Part (a) looks to maximize positive components in the solution vector x by solving a related LP. Part (b) looks to do the same with only 1 LP.
I am familiar with solving LPs, but I am not sure how to show that this problem is giving the maximum positive components.
For (a):
Suppose $x$ is an optimal solution. Then $cx$ with $c>0$ is also optimal. Now use $c$ to scale $x$ such that the smallest nonnegative element is at least $1$. Set $y_i = 1$ if $x_i>0$, $y_i=0$ otherwise. Let $z=x-y$ and note that $z$ is feasible.

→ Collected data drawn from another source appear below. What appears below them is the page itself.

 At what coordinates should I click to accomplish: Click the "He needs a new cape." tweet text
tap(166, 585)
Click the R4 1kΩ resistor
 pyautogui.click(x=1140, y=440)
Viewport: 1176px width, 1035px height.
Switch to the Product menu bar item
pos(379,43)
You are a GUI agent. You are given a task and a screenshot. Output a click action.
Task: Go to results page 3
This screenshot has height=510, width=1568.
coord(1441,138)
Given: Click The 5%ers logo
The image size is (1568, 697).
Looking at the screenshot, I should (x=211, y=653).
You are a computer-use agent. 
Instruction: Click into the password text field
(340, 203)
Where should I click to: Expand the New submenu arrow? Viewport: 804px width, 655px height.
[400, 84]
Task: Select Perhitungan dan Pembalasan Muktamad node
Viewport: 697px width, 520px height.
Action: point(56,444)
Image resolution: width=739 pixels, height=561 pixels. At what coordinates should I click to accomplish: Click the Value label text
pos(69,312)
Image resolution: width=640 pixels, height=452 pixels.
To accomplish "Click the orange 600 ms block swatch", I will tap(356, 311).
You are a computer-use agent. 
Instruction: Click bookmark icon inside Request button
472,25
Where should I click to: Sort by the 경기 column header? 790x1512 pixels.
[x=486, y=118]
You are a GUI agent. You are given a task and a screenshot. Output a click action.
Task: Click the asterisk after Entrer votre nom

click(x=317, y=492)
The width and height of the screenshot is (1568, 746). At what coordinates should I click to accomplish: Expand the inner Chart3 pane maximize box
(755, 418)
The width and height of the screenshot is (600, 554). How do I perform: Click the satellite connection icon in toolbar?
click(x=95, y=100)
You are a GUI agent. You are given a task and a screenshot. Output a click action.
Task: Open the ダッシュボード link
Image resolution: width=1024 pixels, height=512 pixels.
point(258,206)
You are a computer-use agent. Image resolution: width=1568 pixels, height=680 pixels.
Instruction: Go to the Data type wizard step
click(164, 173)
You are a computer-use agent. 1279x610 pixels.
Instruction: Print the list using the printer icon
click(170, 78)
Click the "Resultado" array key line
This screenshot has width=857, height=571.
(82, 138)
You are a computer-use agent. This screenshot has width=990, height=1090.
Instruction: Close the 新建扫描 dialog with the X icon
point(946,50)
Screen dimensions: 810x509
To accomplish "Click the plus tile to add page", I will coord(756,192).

Conversely, given an optimal solution $(y^*,z^*)$ of the LP, let $x=z^*+y^*$ and assume $x$ is not optimal. Then there exists a $v \neq 0$ such that $v+x \geq 0$ and $A(x+v)=0$. Now use $c>0$ to scale $x+v$ such that the smallest nonzero element is at least $1$ and construct $y$ as before. The sum of the elements of $y$ is the number of nonzero elements in $x+v$, while the sum of the elements of $y^*$ is the number of nonzero elements in $x$. The former being larger is a contradiction with optimality of $y^*$.
For (b) you change the right hand side from $0$ to $b$, and you modify $z\geq 0$ to $y+z\geq 0$. Then $z$ will be a solution to $Ax=b$, while $y$ still satisfies $Ay=0$.